Winter In The Garden: Repairing The Damage

Winter In The Garden: Repairing The Damage

Repairing the damage after winter


Winter wet, especially if it is followed by frost, takes its toll on the many of the plants in your garden. For some of us gardens are waterlogged and the mild weather has resulted in soft growth. Some plants have never really got into winter mode and spring shrubs are even starting to flower. Evergreens in particular have sustained damage, and plants that are normally quite hardy seem to have suffered more, despite warmer temperatures. Here’s a review of things to look out for and action you should take.

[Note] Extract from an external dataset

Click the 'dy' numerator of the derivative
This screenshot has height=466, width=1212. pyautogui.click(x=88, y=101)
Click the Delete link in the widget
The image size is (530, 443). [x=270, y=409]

2 Frosted tips of cistus (1024x683)

Some damage is purely superficial and regrowth will follow in time, so don’t be too impatient. Evergreens such as cistus, pittosporums and some of the small and narrow leaved hebes are often damaged at the growth tips leaving, the stems and foliage beneath relatively unscathed. Wait until mid-spring before you wield the secateurs and then prune out the damage. A good mulch with garden compost and an application of a slow release fertiliser will encourage a flush of new growth that will quickly cover the damage in a month or so. If the weather turns cold again protect the plant with some horticultural fleece tied loosely over the top of the plant.

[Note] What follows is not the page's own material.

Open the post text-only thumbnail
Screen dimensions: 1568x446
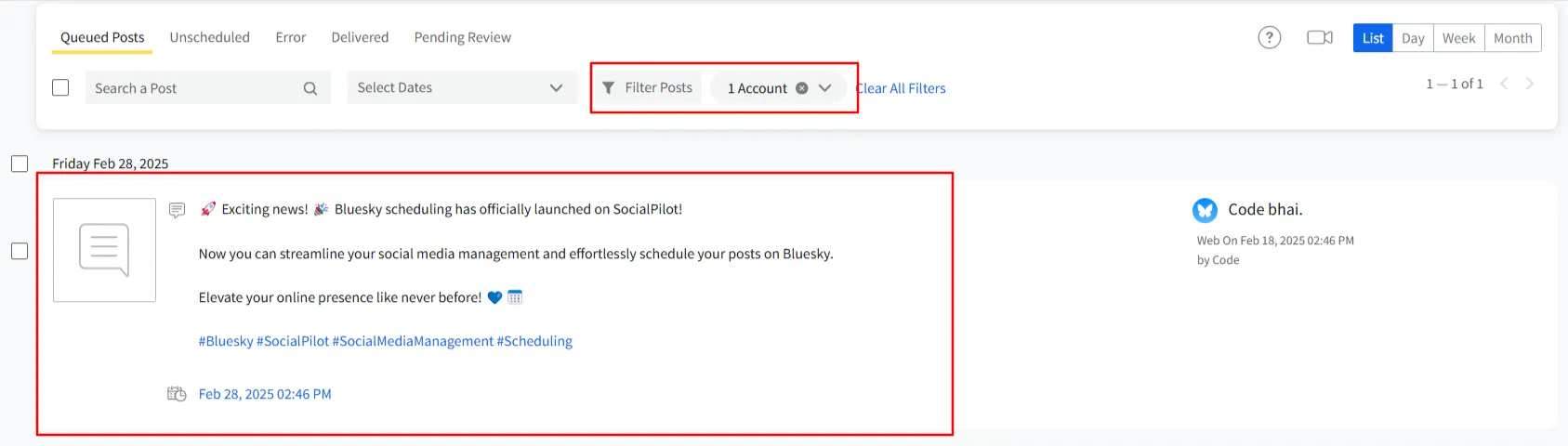coord(104,250)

3 Damaged choisya (1024x683)

Choisyas are often damaged at the tips of the shoots. So these should be cut out around mid-spring when the days are a little longer. Rather than just cutting back the tips try to take older damaged shoots back into the shrub to encourage re-growth from lower down. This will avoid all new growth on the outside and a hollow centre. The yellow leaved varieties always look sick after cold wet winter weather. The leaves are bleached and white and often brown at the tips. Healthy golden growth will follow as soon as you snip out the damage.

4 Viburnum tinus (1024x683)

Sometimes damage is more severe. A big Viburnum tinus in my garden has developed a large dead patch which has spread through part of the shrub. Investigation reveals that this is a whole stem arising from ground level. In some cases this type of damage is caused when part of the root system “drowns” through waterlogging. As I am or sandy soil I doubt this is the cause, although the wet has contributed. I blame this on fungal or bacterial infection; probably verticillium, phytophthora or rhizoctonia. In this case I’ll cut that part out and reduce the rest accordingly. If it looks worse by mid spring I’ll remove it.

5 Scratch test

Mid spring is quite a good cut off to remember if there is die-back. If no new shoots appear from lower down, carefully scrape the bark in two or three places and examine carefully. If the bark peels away easily, is soggy and brown underneath then the plant is dead. Do not waste time, remove it and replace it. If the bark feels firm but soft and is green and moist beneath then there is a good chance that it is still alive and growth will follow. At the end of the day every decision has to be made on the individual circumstances. If the shrub we are talking about is a valuable treasure then it is worth cosseting and nursing back to recovery. If it is inexpensive to replace, perhaps nearing the end of its useful life anyway, or will detract from the appearance of the garden for the coming season, then removal and replacement is the best option.

6 Cordylines in snow

Sometimes winter damage does not show until later in the spring when the weather warms up. Some evergreens seem to maintain their appearance until the sun comes out; the leaves then suddenly lose lustre and collapse. Cordylines, phormiums and astelias are notorious for this. In the case of a cordyline it is usually the growing tip that is damaged and dies out. Given time new growing points will emerge at the top of the stem between the remaining leaves and new shoots will emerge resulting in a branched plant. If all but one of these are removed then the plant will recover as a single stemmed specimen in a year or so.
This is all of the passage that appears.